> [WHAT YOU HAVE TO DO]:
Among the records that follow, find the line with "Given: Open the chat" and the line with "Task: Open the Facebook logo home link". Set down those lines and all lines between them exactly, without adding anything.

> [DATA TO PROCESS]:
*** Begin section ***
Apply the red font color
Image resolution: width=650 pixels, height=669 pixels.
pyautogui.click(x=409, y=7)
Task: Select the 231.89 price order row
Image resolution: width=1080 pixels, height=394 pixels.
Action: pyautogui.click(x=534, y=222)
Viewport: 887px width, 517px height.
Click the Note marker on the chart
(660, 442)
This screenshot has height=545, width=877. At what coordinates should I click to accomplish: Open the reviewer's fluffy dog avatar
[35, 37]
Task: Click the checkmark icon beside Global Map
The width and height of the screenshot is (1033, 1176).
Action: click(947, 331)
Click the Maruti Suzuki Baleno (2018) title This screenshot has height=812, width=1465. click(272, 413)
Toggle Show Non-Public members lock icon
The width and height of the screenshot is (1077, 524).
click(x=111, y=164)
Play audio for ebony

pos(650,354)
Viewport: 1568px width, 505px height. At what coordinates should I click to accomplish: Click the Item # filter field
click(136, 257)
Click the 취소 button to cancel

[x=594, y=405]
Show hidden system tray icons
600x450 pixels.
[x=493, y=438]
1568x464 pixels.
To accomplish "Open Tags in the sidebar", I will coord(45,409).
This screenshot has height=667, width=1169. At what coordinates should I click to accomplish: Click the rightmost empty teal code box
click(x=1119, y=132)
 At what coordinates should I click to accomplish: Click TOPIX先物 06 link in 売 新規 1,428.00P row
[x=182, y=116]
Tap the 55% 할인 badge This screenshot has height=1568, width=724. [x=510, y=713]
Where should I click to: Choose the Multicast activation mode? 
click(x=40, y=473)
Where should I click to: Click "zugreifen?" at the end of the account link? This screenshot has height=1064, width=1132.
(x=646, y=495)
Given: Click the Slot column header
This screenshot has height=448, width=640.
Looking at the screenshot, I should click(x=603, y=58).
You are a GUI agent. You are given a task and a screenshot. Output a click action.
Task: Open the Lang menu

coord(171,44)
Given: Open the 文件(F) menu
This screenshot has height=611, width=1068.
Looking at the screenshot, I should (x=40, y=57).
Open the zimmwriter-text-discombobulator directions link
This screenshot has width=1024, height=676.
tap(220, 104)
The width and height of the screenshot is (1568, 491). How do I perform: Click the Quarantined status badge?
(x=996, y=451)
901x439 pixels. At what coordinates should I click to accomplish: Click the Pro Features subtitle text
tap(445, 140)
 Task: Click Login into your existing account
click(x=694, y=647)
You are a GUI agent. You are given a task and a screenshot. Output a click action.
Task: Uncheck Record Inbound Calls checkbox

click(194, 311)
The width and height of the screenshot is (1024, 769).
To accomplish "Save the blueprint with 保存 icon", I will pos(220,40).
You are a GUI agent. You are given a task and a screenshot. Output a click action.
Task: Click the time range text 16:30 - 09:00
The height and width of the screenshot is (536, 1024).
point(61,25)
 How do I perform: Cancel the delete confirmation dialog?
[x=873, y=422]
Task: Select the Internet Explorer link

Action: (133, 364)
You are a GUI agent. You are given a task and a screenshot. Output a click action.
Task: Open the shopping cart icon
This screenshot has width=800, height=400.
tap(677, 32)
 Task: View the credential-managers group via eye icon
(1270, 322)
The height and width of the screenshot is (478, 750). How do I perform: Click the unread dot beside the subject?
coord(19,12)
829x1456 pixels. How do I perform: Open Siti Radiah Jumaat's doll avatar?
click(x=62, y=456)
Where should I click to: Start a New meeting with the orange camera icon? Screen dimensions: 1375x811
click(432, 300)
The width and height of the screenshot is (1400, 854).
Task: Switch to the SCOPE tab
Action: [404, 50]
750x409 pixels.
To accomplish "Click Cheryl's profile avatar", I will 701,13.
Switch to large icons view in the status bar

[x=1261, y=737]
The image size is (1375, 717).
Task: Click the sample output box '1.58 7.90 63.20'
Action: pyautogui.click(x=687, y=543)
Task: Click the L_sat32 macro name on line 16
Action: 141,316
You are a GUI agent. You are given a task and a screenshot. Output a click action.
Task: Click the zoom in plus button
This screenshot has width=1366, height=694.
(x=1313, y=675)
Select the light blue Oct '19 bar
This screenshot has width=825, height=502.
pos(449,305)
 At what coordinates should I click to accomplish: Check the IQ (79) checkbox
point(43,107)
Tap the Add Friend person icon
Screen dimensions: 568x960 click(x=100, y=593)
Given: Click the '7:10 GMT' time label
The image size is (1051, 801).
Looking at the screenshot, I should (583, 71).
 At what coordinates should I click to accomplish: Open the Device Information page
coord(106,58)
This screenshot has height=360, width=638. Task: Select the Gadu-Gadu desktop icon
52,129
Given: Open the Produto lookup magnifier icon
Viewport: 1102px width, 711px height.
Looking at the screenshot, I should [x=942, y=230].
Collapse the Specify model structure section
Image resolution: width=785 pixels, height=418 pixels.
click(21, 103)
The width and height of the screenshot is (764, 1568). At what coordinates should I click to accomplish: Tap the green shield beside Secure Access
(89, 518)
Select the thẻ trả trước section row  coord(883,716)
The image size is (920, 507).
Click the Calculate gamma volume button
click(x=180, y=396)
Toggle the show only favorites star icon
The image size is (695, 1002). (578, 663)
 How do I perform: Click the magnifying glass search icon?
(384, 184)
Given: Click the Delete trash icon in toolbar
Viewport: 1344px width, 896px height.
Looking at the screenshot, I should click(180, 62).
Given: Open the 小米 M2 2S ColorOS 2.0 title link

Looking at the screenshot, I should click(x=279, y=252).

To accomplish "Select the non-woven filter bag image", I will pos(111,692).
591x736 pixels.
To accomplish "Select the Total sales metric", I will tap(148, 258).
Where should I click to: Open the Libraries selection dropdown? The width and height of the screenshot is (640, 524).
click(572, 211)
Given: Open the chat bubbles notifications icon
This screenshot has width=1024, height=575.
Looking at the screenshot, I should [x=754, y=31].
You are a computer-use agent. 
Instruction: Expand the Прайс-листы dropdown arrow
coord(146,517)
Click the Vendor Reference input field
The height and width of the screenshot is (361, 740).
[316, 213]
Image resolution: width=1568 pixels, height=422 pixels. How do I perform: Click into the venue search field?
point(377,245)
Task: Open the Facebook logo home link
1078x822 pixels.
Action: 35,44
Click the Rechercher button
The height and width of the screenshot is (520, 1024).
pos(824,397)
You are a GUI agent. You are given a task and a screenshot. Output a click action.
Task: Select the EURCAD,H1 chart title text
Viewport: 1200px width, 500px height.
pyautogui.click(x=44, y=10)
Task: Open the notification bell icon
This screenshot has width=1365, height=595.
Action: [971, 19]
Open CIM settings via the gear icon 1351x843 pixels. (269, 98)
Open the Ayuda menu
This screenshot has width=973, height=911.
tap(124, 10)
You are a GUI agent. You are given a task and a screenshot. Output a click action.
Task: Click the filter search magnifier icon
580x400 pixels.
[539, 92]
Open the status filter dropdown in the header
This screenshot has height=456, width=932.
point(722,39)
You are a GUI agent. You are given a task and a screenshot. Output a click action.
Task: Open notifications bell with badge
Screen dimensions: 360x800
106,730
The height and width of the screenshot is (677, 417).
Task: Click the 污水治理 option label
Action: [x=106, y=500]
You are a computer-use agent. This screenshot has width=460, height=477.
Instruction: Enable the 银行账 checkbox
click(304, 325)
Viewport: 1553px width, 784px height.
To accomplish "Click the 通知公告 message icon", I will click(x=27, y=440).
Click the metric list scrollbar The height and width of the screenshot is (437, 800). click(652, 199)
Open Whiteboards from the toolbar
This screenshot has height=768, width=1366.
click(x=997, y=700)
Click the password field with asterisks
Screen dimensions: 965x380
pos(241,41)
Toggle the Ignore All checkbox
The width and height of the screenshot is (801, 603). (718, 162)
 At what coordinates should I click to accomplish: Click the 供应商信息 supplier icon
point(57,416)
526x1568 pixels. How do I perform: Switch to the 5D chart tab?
*** End section ***
> [FINISHED TASK]:
Given: Open the chat bubbles notifications icon
This screenshot has width=1024, height=575.
Looking at the screenshot, I should [x=754, y=31].
You are a computer-use agent. 
Instruction: Expand the Прайс-листы dropdown arrow
coord(146,517)
Click the Vendor Reference input field
The height and width of the screenshot is (361, 740).
[316, 213]
Image resolution: width=1568 pixels, height=422 pixels. How do I perform: Click into the venue search field?
point(377,245)
Task: Open the Facebook logo home link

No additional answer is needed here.